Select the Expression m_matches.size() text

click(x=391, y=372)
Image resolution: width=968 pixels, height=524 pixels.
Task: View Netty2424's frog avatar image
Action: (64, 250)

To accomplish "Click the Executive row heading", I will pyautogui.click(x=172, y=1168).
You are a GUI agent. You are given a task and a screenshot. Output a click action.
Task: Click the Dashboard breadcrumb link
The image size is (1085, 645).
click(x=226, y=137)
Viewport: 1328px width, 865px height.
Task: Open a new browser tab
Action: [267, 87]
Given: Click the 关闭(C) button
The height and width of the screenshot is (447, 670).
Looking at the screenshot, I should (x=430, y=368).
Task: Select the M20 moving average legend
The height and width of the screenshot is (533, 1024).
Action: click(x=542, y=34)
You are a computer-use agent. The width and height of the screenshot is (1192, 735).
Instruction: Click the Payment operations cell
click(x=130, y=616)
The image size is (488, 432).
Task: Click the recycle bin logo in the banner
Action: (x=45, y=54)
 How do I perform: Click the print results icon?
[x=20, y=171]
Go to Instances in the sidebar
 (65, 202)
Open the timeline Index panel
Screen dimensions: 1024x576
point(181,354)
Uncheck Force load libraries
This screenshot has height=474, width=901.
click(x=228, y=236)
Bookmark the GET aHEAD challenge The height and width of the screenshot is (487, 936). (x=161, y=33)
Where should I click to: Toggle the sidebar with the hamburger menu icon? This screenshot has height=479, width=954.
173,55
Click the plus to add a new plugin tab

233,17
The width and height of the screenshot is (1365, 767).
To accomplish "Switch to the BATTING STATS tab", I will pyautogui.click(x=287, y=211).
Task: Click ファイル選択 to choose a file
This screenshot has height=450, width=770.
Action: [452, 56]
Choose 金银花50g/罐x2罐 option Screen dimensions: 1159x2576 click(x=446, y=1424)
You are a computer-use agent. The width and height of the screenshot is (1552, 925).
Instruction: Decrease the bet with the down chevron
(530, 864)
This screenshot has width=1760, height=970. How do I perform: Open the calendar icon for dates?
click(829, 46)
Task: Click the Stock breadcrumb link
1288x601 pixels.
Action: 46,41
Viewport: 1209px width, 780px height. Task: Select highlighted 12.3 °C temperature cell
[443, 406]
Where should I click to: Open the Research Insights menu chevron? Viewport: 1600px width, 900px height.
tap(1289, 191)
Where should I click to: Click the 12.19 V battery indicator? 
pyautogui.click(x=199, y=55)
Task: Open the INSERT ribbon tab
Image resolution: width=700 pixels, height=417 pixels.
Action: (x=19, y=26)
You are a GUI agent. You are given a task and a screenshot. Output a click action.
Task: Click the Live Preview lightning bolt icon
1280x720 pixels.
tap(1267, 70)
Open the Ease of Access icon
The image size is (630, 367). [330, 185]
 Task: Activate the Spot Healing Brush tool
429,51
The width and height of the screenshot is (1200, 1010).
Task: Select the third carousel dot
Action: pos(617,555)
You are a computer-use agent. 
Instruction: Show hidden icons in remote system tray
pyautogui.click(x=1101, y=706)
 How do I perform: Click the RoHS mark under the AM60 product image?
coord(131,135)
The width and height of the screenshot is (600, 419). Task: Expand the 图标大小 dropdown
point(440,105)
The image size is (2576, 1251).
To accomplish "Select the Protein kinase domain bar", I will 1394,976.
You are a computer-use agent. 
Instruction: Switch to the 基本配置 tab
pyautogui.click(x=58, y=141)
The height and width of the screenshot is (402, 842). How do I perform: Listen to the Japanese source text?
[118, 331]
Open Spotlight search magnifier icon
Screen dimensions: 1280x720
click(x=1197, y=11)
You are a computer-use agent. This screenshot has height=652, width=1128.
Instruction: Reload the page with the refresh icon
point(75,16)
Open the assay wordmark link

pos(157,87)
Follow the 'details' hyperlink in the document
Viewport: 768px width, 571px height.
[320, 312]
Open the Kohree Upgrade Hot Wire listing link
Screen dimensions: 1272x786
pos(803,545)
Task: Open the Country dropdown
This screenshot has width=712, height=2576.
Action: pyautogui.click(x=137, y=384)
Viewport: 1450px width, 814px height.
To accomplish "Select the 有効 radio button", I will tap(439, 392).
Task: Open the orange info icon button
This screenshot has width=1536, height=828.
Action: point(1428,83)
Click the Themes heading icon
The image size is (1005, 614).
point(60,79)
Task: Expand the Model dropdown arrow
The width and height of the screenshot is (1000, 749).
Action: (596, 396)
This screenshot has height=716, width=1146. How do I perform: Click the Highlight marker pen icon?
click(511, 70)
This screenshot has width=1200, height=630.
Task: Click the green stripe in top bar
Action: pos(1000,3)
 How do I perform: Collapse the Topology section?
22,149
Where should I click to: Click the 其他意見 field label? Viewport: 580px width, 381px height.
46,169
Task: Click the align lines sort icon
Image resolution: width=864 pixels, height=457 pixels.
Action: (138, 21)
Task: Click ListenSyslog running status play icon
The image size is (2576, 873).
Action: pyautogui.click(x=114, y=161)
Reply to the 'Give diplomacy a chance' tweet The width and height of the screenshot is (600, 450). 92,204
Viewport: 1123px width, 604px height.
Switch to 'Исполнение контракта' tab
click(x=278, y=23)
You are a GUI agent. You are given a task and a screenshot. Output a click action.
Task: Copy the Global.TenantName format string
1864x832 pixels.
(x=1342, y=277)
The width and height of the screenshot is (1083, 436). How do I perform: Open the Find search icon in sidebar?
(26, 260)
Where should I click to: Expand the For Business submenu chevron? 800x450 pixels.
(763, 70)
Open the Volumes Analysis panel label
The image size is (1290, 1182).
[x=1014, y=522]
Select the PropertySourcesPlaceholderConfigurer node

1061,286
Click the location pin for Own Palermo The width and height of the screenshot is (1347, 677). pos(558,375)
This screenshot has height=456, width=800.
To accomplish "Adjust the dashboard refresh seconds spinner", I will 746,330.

*TASK PROMPT*
Each record needs to be copied out again, letter for letter.

*ANSWER BOX*
Select the Expression m_matches.size() text

click(x=391, y=372)
Image resolution: width=968 pixels, height=524 pixels.
Task: View Netty2424's frog avatar image
Action: (64, 250)

To accomplish "Click the Executive row heading", I will pyautogui.click(x=172, y=1168).
You are a GUI agent. You are given a task and a screenshot. Output a click action.
Task: Click the Dashboard breadcrumb link
The image size is (1085, 645).
click(x=226, y=137)
Viewport: 1328px width, 865px height.
Task: Open a new browser tab
Action: [267, 87]
Given: Click the 关闭(C) button
The height and width of the screenshot is (447, 670).
Looking at the screenshot, I should (x=430, y=368).
Task: Select the M20 moving average legend
The height and width of the screenshot is (533, 1024).
Action: click(x=542, y=34)
You are a computer-use agent. The width and height of the screenshot is (1192, 735).
Instruction: Click the Payment operations cell
click(x=130, y=616)
The image size is (488, 432).
Task: Click the recycle bin logo in the banner
Action: (x=45, y=54)
 How do I perform: Click the print results icon?
[x=20, y=171]
Go to Instances in the sidebar
 (65, 202)
Open the timeline Index panel
Screen dimensions: 1024x576
point(181,354)
Uncheck Force load libraries
This screenshot has height=474, width=901.
click(x=228, y=236)
Bookmark the GET aHEAD challenge The height and width of the screenshot is (487, 936). (x=161, y=33)
Where should I click to: Toggle the sidebar with the hamburger menu icon? This screenshot has height=479, width=954.
173,55
Click the plus to add a new plugin tab

233,17
The width and height of the screenshot is (1365, 767).
To accomplish "Switch to the BATTING STATS tab", I will pyautogui.click(x=287, y=211).
Task: Click ファイル選択 to choose a file
This screenshot has height=450, width=770.
Action: [452, 56]
Choose 金银花50g/罐x2罐 option Screen dimensions: 1159x2576 click(x=446, y=1424)
You are a computer-use agent. The width and height of the screenshot is (1552, 925).
Instruction: Decrease the bet with the down chevron
(530, 864)
This screenshot has width=1760, height=970. How do I perform: Open the calendar icon for dates?
click(829, 46)
Task: Click the Stock breadcrumb link
1288x601 pixels.
Action: 46,41
Viewport: 1209px width, 780px height. Task: Select highlighted 12.3 °C temperature cell
[443, 406]
Where should I click to: Open the Research Insights menu chevron? Viewport: 1600px width, 900px height.
tap(1289, 191)
Where should I click to: Click the 12.19 V battery indicator? 
pyautogui.click(x=199, y=55)
Task: Open the INSERT ribbon tab
Image resolution: width=700 pixels, height=417 pixels.
Action: (x=19, y=26)
You are a GUI agent. You are given a task and a screenshot. Output a click action.
Task: Click the Live Preview lightning bolt icon
1280x720 pixels.
tap(1267, 70)
Open the Ease of Access icon
The image size is (630, 367). [330, 185]
 Task: Activate the Spot Healing Brush tool
429,51
The width and height of the screenshot is (1200, 1010).
Task: Select the third carousel dot
Action: pos(617,555)
You are a computer-use agent. 
Instruction: Show hidden icons in remote system tray
pyautogui.click(x=1101, y=706)
 How do I perform: Click the RoHS mark under the AM60 product image?
coord(131,135)
The width and height of the screenshot is (600, 419). Task: Expand the 图标大小 dropdown
point(440,105)
The image size is (2576, 1251).
To accomplish "Select the Protein kinase domain bar", I will 1394,976.
You are a computer-use agent. 
Instruction: Switch to the 基本配置 tab
pyautogui.click(x=58, y=141)
The height and width of the screenshot is (402, 842). How do I perform: Listen to the Japanese source text?
[118, 331]
Open Spotlight search magnifier icon
Screen dimensions: 1280x720
click(x=1197, y=11)
You are a computer-use agent. This screenshot has height=652, width=1128.
Instruction: Reload the page with the refresh icon
point(75,16)
Open the assay wordmark link

pos(157,87)
Follow the 'details' hyperlink in the document
Viewport: 768px width, 571px height.
[320, 312]
Open the Kohree Upgrade Hot Wire listing link
Screen dimensions: 1272x786
pos(803,545)
Task: Open the Country dropdown
This screenshot has width=712, height=2576.
Action: pyautogui.click(x=137, y=384)
Viewport: 1450px width, 814px height.
To accomplish "Select the 有効 radio button", I will tap(439, 392).
Task: Open the orange info icon button
This screenshot has width=1536, height=828.
Action: point(1428,83)
Click the Themes heading icon
The image size is (1005, 614).
point(60,79)
Task: Expand the Model dropdown arrow
The width and height of the screenshot is (1000, 749).
Action: (596, 396)
This screenshot has height=716, width=1146. How do I perform: Click the Highlight marker pen icon?
click(511, 70)
This screenshot has width=1200, height=630.
Task: Click the green stripe in top bar
Action: pos(1000,3)
 How do I perform: Collapse the Topology section?
22,149
Where should I click to: Click the 其他意見 field label? Viewport: 580px width, 381px height.
46,169
Task: Click the align lines sort icon
Image resolution: width=864 pixels, height=457 pixels.
Action: (138, 21)
Task: Click ListenSyslog running status play icon
The image size is (2576, 873).
Action: pyautogui.click(x=114, y=161)
Reply to the 'Give diplomacy a chance' tweet The width and height of the screenshot is (600, 450). 92,204
Viewport: 1123px width, 604px height.
Switch to 'Исполнение контракта' tab
click(x=278, y=23)
You are a GUI agent. You are given a task and a screenshot. Output a click action.
Task: Copy the Global.TenantName format string
1864x832 pixels.
(x=1342, y=277)
The width and height of the screenshot is (1083, 436). How do I perform: Open the Find search icon in sidebar?
(26, 260)
Where should I click to: Expand the For Business submenu chevron? 800x450 pixels.
(763, 70)
Open the Volumes Analysis panel label
The image size is (1290, 1182).
[x=1014, y=522]
Select the PropertySourcesPlaceholderConfigurer node

1061,286
Click the location pin for Own Palermo The width and height of the screenshot is (1347, 677). pos(558,375)
This screenshot has height=456, width=800.
To accomplish "Adjust the dashboard refresh seconds spinner", I will 746,330.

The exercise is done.